[Pointing records for text and elements]
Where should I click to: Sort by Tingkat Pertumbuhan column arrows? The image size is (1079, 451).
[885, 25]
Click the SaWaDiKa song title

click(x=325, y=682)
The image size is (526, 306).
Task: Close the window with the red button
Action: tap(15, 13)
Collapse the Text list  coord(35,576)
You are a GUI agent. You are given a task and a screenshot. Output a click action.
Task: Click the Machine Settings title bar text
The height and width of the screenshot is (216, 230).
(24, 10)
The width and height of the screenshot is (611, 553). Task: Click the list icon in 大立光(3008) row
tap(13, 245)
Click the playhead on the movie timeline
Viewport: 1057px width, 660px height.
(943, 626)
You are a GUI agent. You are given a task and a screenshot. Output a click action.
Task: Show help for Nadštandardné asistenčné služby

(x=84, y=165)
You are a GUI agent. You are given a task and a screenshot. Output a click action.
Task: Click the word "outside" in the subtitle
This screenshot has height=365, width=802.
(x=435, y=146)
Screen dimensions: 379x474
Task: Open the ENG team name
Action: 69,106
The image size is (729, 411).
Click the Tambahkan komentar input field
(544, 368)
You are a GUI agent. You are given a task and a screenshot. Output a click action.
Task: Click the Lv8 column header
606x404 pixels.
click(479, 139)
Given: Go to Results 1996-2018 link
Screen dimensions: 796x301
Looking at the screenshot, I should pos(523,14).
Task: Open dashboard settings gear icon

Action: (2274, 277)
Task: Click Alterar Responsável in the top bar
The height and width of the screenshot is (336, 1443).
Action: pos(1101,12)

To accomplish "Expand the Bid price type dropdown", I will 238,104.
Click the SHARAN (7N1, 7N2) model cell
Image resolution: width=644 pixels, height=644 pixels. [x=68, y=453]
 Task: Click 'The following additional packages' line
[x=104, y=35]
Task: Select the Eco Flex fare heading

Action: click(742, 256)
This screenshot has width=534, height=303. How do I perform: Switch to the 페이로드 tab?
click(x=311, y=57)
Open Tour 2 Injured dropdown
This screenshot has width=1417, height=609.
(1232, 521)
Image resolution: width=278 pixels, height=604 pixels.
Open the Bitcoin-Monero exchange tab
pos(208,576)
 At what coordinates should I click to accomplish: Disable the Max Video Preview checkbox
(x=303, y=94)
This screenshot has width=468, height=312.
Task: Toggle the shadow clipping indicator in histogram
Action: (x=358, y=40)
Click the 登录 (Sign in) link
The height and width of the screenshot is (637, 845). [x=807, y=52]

WHAT IS EXPECTED:
Can you find each line in the records above that contains the string "This" and copy it out in full? Case counts.

EXERCISE RESULT:
This screenshot has height=365, width=802.
This screenshot has width=534, height=303. How do I perform: Switch to the 페이로드 tab?
This screenshot has width=1417, height=609.
This screenshot has width=468, height=312.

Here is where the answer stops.